Sunday, February 5, 2012

Giant v. Patriot

Giant \JAHY-uhnt\
Giant dates to the 1300's from Old French geant, a later form of the earlier jaiant, which derives from Vulgar Latin *gagantem. *Gagantem is based on Latin gigas, a borrowing from Greek gigas. Gigas were one of a race of savage beings who were eventually destroyed by the Greek gods and probably ultimately comes from a pre-Greek language. Prior to the 1300's the Old English words for giant were ent, eoten, and gigant. The original sense of "man of great size and strength" survives into modern languages, but since the1530's it can also mean "person with an extraordinary quality" and since th 1550's it can mean "very tall person." It has been a team in the National Football League since 1925.

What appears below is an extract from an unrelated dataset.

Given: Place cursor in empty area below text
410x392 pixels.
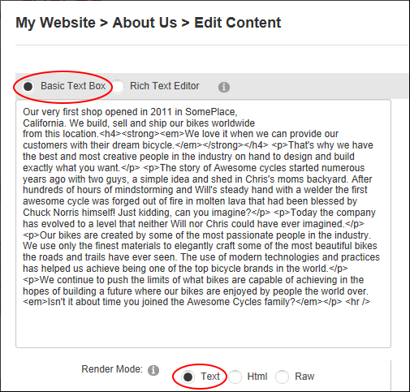Looking at the screenshot, I should tap(203, 327).
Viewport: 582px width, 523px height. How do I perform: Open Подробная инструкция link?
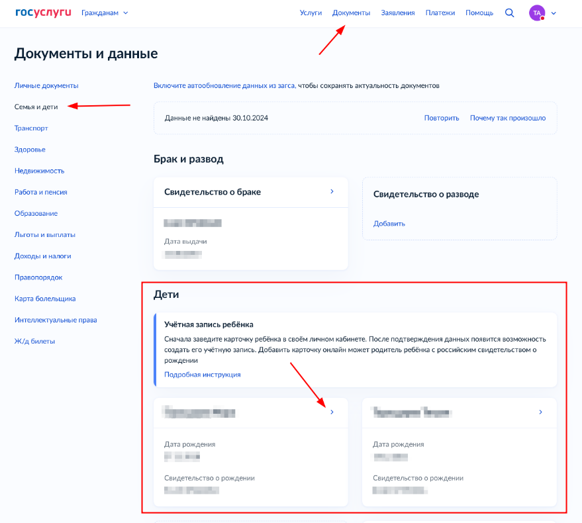pos(203,374)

Patriot \PEY-tree-uht\ or \PA-tree-uht\
Patriot dates to the 1590's as "compatriot" from Middle French patriote, which derives from Late Latin patriota ("fellow-countryman"). The Latin word is borrowed from Greek patriotes ("fellow countryman"), which evolved from patrios ("of one's fathers"), similar to patris ("fatherland") from pater ("father"). The suffix -otes expresses a state or condition. In the 1600's patriot came to mean "loyal and disinterested supporter of one's country" which evolved into an ironic term of ridicule by the mid-18th century in England. In post-WWII American English the word experienced a kind of revival as a positive word. It has been associated with the famous (and infamous?) Patriot Act since 2001. It has been a team in the National Football League since 1959.